-- Opening Marker --

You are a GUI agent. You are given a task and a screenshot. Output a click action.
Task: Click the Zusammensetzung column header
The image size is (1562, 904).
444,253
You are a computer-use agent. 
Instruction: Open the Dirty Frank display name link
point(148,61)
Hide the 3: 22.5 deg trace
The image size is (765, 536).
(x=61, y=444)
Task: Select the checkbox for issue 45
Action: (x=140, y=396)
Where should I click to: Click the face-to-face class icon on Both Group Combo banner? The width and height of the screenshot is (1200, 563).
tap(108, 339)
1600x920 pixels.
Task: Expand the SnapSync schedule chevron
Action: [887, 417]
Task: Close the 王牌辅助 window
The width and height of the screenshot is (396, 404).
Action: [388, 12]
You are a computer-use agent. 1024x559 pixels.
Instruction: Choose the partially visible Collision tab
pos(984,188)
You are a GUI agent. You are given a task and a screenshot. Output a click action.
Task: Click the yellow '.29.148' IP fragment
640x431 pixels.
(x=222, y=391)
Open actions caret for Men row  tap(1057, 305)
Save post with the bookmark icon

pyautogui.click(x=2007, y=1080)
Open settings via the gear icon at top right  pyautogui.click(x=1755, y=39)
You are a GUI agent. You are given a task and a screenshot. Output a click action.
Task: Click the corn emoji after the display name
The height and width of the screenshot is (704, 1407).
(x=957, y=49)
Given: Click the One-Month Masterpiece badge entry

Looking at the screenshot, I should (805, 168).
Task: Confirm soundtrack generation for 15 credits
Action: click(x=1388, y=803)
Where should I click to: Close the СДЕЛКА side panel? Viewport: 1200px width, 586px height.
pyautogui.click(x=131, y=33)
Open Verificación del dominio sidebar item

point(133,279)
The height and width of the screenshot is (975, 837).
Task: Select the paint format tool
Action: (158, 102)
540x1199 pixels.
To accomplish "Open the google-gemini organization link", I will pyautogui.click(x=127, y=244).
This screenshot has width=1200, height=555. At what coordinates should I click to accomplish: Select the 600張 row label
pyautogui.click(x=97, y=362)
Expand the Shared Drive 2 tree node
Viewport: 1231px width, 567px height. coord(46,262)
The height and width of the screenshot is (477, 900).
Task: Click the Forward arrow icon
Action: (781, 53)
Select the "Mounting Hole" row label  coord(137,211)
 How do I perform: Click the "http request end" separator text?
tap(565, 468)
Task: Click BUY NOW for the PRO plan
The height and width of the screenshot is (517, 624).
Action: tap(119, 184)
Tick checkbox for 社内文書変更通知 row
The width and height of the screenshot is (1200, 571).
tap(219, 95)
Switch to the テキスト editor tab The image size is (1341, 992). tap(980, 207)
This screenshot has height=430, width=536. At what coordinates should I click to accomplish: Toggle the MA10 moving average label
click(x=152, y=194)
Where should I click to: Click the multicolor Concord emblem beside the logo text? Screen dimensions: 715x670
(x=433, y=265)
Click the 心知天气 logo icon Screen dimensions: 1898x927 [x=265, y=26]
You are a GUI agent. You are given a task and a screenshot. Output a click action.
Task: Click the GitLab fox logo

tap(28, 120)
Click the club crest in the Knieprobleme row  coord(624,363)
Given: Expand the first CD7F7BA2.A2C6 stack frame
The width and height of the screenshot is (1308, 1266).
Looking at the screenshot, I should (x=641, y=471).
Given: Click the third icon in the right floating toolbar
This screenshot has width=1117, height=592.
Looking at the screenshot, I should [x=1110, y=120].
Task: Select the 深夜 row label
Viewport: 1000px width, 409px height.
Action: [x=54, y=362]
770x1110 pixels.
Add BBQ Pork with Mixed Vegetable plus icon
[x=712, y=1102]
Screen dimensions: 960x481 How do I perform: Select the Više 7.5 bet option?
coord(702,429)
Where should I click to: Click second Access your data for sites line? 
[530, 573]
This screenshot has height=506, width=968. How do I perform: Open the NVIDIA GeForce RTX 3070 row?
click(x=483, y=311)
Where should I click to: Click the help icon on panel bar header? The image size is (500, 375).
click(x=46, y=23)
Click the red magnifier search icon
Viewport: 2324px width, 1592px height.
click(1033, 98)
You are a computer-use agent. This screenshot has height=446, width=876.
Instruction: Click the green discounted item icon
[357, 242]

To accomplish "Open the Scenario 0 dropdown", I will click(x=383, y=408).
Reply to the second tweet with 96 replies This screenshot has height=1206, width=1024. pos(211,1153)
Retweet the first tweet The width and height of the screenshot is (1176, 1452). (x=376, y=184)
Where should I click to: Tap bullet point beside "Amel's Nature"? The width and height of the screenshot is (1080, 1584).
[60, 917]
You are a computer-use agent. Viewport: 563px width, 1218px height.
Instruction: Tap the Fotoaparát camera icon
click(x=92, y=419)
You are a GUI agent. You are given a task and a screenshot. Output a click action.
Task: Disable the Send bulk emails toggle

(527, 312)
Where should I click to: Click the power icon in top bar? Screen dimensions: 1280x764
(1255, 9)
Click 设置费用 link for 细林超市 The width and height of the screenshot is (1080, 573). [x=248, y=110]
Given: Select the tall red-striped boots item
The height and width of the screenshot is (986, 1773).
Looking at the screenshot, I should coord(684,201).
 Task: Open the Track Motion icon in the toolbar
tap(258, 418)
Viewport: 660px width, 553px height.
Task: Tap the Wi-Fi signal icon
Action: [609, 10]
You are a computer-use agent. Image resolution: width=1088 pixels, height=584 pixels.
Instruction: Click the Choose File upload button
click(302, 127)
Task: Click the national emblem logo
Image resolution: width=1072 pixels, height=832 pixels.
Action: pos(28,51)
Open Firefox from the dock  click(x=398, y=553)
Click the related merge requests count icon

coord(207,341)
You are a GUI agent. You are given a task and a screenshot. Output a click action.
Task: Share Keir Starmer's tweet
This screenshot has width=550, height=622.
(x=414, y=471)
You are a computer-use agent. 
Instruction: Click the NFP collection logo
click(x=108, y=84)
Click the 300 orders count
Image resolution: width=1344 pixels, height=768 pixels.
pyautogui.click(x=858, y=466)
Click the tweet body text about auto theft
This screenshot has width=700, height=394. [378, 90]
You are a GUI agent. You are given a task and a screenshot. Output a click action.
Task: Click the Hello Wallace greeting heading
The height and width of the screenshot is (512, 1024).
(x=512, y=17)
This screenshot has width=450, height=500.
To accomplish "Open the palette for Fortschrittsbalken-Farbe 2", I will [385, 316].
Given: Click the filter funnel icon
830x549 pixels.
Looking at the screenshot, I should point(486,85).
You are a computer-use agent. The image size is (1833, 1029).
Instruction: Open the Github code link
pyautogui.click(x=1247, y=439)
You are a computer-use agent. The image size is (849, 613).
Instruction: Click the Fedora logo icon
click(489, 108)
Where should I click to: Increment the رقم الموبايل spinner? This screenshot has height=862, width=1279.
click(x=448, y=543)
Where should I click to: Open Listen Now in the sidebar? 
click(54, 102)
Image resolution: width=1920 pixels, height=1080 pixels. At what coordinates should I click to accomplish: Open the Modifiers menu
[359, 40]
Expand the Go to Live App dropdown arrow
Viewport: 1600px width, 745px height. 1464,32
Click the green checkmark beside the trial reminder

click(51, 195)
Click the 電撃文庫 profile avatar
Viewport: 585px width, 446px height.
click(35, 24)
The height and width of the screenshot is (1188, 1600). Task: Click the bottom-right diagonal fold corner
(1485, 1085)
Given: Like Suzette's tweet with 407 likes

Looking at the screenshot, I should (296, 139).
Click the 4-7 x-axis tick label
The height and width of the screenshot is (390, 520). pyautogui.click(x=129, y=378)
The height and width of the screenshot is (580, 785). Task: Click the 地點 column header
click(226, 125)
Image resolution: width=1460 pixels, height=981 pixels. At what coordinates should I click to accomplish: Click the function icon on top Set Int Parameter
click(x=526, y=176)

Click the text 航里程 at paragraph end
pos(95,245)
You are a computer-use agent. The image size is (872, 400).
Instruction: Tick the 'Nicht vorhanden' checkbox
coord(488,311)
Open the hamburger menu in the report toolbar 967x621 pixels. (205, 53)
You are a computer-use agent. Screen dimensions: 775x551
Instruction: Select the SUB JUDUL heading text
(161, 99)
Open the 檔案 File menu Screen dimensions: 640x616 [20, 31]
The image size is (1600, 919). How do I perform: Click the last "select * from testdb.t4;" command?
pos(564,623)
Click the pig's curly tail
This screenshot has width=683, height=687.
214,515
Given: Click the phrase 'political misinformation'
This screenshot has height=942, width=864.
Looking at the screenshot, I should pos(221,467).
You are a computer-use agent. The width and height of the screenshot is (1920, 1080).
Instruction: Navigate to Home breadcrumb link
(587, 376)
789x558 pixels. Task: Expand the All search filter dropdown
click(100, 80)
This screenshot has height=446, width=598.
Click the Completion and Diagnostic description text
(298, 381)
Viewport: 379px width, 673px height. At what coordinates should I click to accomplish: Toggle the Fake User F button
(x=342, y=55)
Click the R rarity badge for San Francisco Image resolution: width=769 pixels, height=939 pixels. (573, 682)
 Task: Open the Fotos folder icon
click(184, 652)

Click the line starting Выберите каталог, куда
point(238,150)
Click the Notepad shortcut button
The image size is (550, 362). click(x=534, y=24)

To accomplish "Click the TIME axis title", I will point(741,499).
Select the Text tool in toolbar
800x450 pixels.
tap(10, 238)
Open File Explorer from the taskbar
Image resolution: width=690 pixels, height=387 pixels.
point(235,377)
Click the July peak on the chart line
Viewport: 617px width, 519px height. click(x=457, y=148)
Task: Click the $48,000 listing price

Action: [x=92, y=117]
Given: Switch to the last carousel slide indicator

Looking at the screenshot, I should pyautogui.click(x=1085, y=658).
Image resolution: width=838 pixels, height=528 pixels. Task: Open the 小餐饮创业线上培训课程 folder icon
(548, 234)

-- Closing Marker --

- **About this task**
Compute the number of lines above that contain the string "computer". Reply with that value only.

- **Written response**
11